“Secret Headquarters (2022).” The superhero genre is still more action-packed than any these days. The downside to this is that it’s very easy to get overwhelmed by all the offers. Superhero fatigue is very real. However, there is also a plus, and that is that the definition of what a superhero project can be has expanded. For example, if the gritty and violent nature of The Boys is too much for someone, they can instead turn to the more cheerful worlds of the MCU or the new Paramount+ Secret Headquarters original movie.
In some ways, the film, directed by Henry Joost and Ariel Schulman, is less of a traditional superhero story and more of a children’s tale of wish-fulfillment, though it still ends with plenty of CGI spectacle. With the help of an excellent young cast, Secret Headquarters is a fun adventure for all ages, even if some elements end up feeling superficial. “Secret Headquarters.”
Secret Headquarters: Movie Review
14-year-old Charlie Kincaid (Walker Scobell) has a difficult relationship with his father Jack (Owen Wilson). Jack is constantly picking on Charlie and doesn’t even realize that his son is left-handed. Charlie assumes that Jack is just a deadbeat dad, but the truth is more complicated: Jack is actually the world-renowned Guardian superhero, chosen years ago by an alien artifact to be Earth’s protector.
When Charlie and his friends first stumble upon their father’s secret, it seems like the best discovery ever as the high school students get creative with his advanced technology. However, the party soon comes to a screeching halt when a team of villains (led by Michael Peña’s corporate villain Argon) searches for the source of Jack’s powers, forcing Charlie and his friends to stand up and save the day.
Joost and Schulman co-wrote the screenplay with Christopher Yost and Josh Koenigsberg based on Yost’s story. The concept of a child learning the wonderful truth about their boring parents isn’t exactly new (Spy Kids is just the tip of the iceberg), but HQ is still having fun with the idea. The film makes quick work of establishing Charlie’s dissatisfaction with Jack, and the audience can probably guess how their relationship will develop by the end.
Secret HQ could be defined as predictable, but Joost and Schulman manage to inject enough childlike wonder into the action that it’s easy to overlook some of its flaws. When Charlie and his friends bring Jack’s gadgets to school, the directors find plenty of humor in the silly ways they use alien technology. Overall, Secret Headquarters is really fun. Not every joke can land, but the ensemble has great comedic timing.
Secret Command’s cracks begin to show if one looks past the gleeful antics and cast. Joost and Schulman aren’t too interested in digging into the nitty-gritty of Jack’s alien setup, nor do they spend much time developing the villains. Jesse Williams, who plays a pilot desperate to uncover the truth about the Watch’s existence, is the only one given anything resembling an actual arc, but it’s relatively shallow in the grand scheme of things.
Peña seems to be having fun as the unscrupulous Argon, but his character is overall very flat. As for the alien entity that gave Jack his heroic purpose, little is said about why he was chosen or how the alien object came to crash on Earth.
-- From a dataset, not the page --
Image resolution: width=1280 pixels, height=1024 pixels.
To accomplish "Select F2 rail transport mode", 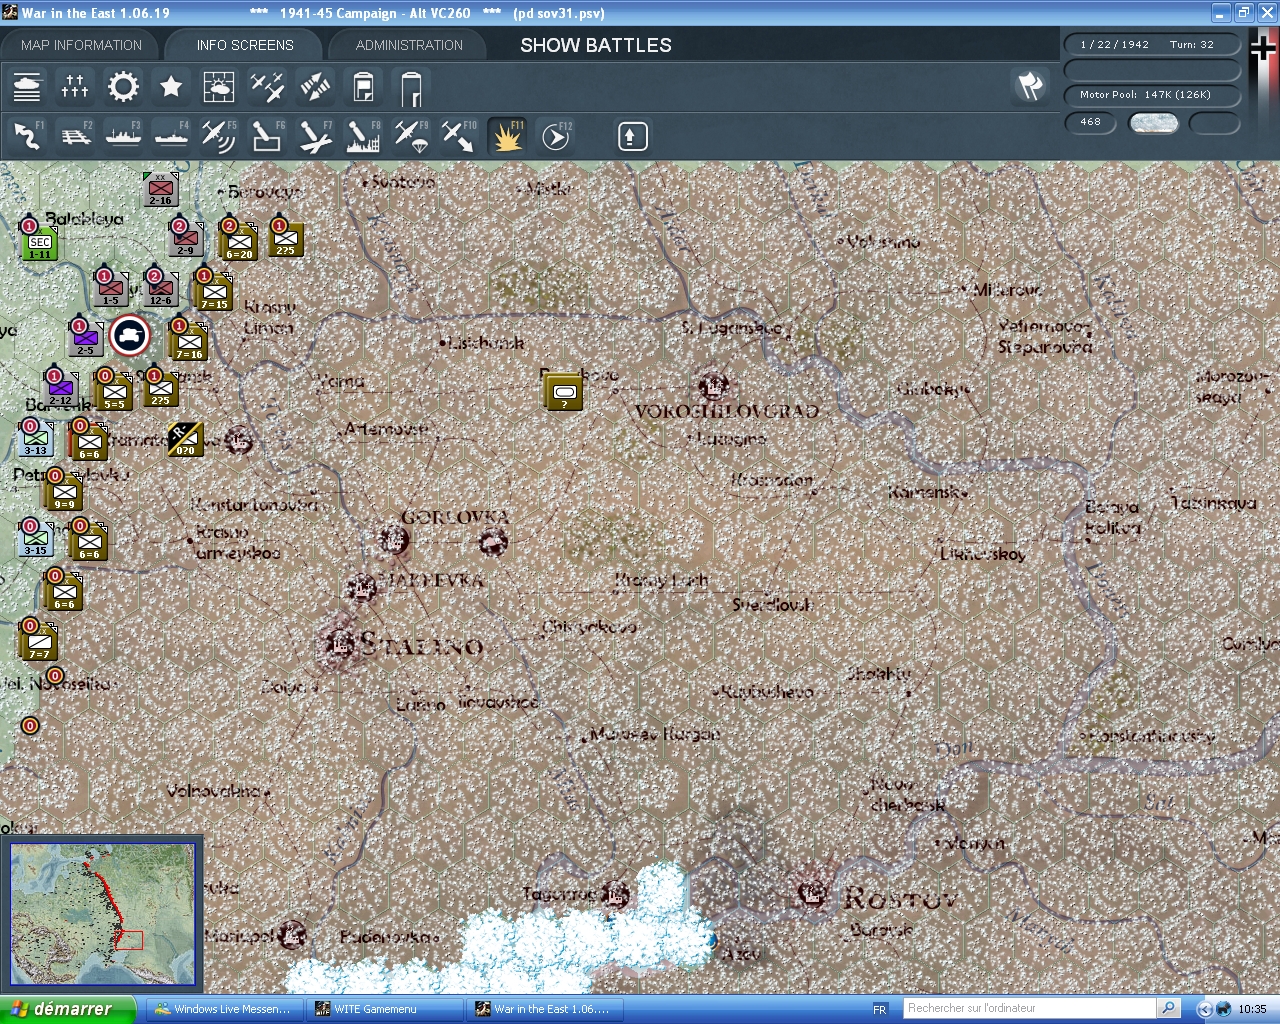I will click(x=75, y=136).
One could argue that HQ doesn’t need to go too deep into these things, but it could make the film even more special.
The most important aspect of Secret Headquarters, however, is its young cast, who perform brilliantly. Scobell, who already proved his skills earlier this year with The Adam Project, continues to show why he would make a great Percy Jackson. Balancing witty remarks and quieter vulnerability, Scobell really makes Charlie someone to root for. Keith L.
Williams, Momona Tamada, and Abby James Witherspoon fill the key roles of Charlie’s friends, and each performer brings something unique to their character. Williams is particularly funny, Tamada exudes a quiet ferocity, and Witherspoon reveals that there are more sides to her character than first appear. The adult cast, made up of reliable actors, is expectedly solid. It has to be said that there is some fun that comes from MCU vets like Wilson and Peña playing very different kinds of characters here. “Secret Headquarters.”
Secret Headquarters hardly reinvents the superhero wheel, but it has so much heart that you don’t mind. Certain elements could be better served with deeper exploration, but viewers looking for a silly, rambunctious adventure will likely be satisfied. Scobell is a young star in the making, as are Williams, Tamada, and Witherspoon. It forms a large part of the magic of Secret Command. Watching them play, fight and become heroes is an enjoyable experience and you just have to overlook some of the superficiality you find elsewhere. Overall, this adventure is a success.